→ TASK INSTRUCTIONS: Render the rows below as a numbered list, leaving out the blank lines.

(Saved entries)
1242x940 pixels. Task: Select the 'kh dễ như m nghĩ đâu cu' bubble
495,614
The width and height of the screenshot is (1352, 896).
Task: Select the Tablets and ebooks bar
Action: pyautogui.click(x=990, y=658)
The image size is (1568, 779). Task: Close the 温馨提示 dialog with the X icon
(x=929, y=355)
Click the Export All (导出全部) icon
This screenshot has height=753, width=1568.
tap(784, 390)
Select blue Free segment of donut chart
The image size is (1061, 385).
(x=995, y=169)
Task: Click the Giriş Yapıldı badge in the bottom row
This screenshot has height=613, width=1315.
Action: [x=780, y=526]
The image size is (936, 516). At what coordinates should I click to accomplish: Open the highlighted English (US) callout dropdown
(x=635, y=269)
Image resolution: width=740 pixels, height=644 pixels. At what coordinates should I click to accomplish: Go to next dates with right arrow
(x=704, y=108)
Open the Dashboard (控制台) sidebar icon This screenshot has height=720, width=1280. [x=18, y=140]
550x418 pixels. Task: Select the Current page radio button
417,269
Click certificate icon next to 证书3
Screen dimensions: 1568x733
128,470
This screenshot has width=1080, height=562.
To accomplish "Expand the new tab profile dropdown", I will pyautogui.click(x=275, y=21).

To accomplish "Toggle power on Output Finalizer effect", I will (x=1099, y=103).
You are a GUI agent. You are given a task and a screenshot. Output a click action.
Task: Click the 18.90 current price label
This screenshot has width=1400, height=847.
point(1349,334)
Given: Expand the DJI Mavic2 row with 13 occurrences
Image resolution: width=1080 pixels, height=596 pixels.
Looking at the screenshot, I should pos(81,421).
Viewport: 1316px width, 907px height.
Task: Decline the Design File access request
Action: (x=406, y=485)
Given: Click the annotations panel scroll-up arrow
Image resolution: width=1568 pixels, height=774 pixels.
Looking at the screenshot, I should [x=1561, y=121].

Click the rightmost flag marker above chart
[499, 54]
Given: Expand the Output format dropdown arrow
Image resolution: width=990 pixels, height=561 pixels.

→ ANSWER TO THE PROBLEM:
1. 1242x940 pixels. Task: Select the 'kh dễ như m nghĩ đâu cu' bubble
2. 495,614
3. The width and height of the screenshot is (1352, 896).
4. Task: Select the Tablets and ebooks bar
5. Action: pyautogui.click(x=990, y=658)
6. The image size is (1568, 779). Task: Close the 温馨提示 dialog with the X icon
7. (x=929, y=355)
8. Click the Export All (导出全部) icon
9. This screenshot has height=753, width=1568.
10. tap(784, 390)
11. Select blue Free segment of donut chart
12. The image size is (1061, 385).
13. (x=995, y=169)
14. Task: Click the Giriş Yapıldı badge in the bottom row
15. This screenshot has height=613, width=1315.
16. Action: [x=780, y=526]
17. The image size is (936, 516). At what coordinates should I click to accomplish: Open the highlighted English (US) callout dropdown
18. (x=635, y=269)
19. Image resolution: width=740 pixels, height=644 pixels. At what coordinates should I click to accomplish: Go to next dates with right arrow
20. (x=704, y=108)
21. Open the Dashboard (控制台) sidebar icon This screenshot has height=720, width=1280. [x=18, y=140]
22. 550x418 pixels. Task: Select the Current page radio button
23. 417,269
24. Click certificate icon next to 证书3
25. Screen dimensions: 1568x733
26. 128,470
27. This screenshot has width=1080, height=562.
28. To accomplish "Expand the new tab profile dropdown", I will pyautogui.click(x=275, y=21).
29. To accomplish "Toggle power on Output Finalizer effect", I will (x=1099, y=103).
30. You are a GUI agent. You are given a task and a screenshot. Output a click action.
31. Task: Click the 18.90 current price label
32. This screenshot has width=1400, height=847.
33. point(1349,334)
34. Given: Expand the DJI Mavic2 row with 13 occurrences
35. Image resolution: width=1080 pixels, height=596 pixels.
36. Looking at the screenshot, I should pos(81,421).
37. Viewport: 1316px width, 907px height.
38. Task: Decline the Design File access request
39. Action: (x=406, y=485)
40. Given: Click the annotations panel scroll-up arrow
41. Image resolution: width=1568 pixels, height=774 pixels.
42. Looking at the screenshot, I should [x=1561, y=121].
43. Click the rightmost flag marker above chart
44. [499, 54]
45. Given: Expand the Output format dropdown arrow
46. Image resolution: width=990 pixels, height=561 pixels.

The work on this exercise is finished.